Text provided:
Chancellor Rachel Reeves promised growth but instead she’s destroyed it and there’s worse to come.
This one’s on you Rachel: how Reeves broke the UK economy
This morning, we learned the UK economy contracted by 0.1% in October, according to the Office for National Statistics (ONS).
That’s not a one-off. It shrank by 0.1% in September, too.
It’s a far cry from the start of the year, when the ONS triumphantly described the UK economy as going “gangbusters”.
GDP grew 1.2% in the six months to June 30, the fastest in the G7.
The fun stopped the moment Labour took power on July 6.
PM Keir Starmer’s kicked off his tenure by telling the world how terrible our economy was. Then chancellor Rachel Reeves waded in and warned of brutal tax hikes in her Budget on October 30.
Britons then had four long months to find out just how bad that Budget would be.
Businesses stopped investing. Foreign capital dried up. Wealthy non-doms fled. Consumers stopped spending.
Growth slowed in July and August and went into reverse in September and October. Labour dragged us from best performer in the G7 to second worst after Italy.
I dread to think what November and December will bring.
Rachel Reeves sets out plans for growth in the north
This recession was made by Labour. There’s no pandemic. No energy shock. No global downturn. They can’t even blame this on the Tories, although I’m sure they’ll try.

Information shown:
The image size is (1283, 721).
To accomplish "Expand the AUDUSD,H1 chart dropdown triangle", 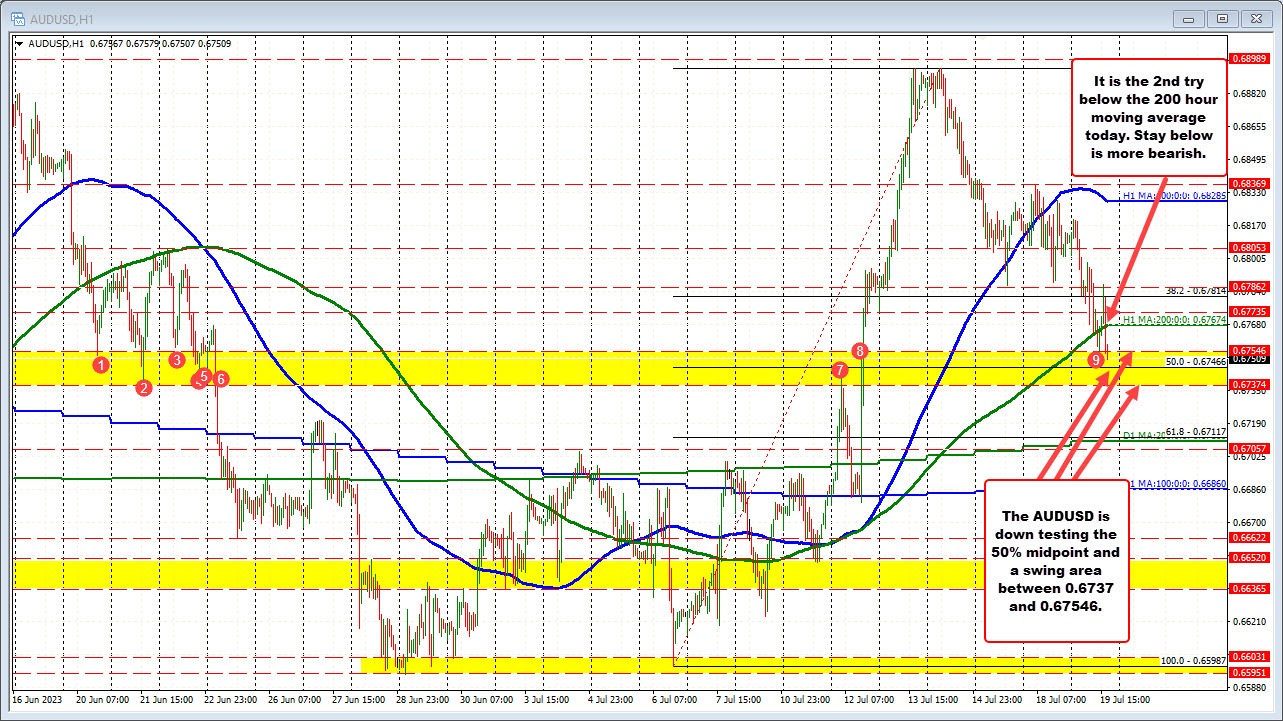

Tasks and exercises:
**a.** From the article on the UK economy, output the passage word for word, starting at the words "Businesses stopped investing." and ending after "December will bring.".
**b.** In the UK economy article, condense the paragraph beginning "PM Keir Starmer’s kicked off his tenure" into one shorter sentence that keeps its main facts.

Responses to the exercise:
**a.**
Businesses stopped investing. Foreign capital dried up. Wealthy non-doms fled. Consumers stopped spending.
Growth slowed in July and August and went into reverse in September and October. Labour dragged us from best performer in the G7 to second worst after Italy.
I dread to think what November and December will bring.

**b.** Starmer opened his tenure by calling the economy terrible, and Reeves then warned of brutal tax hikes in her October 30 Budget.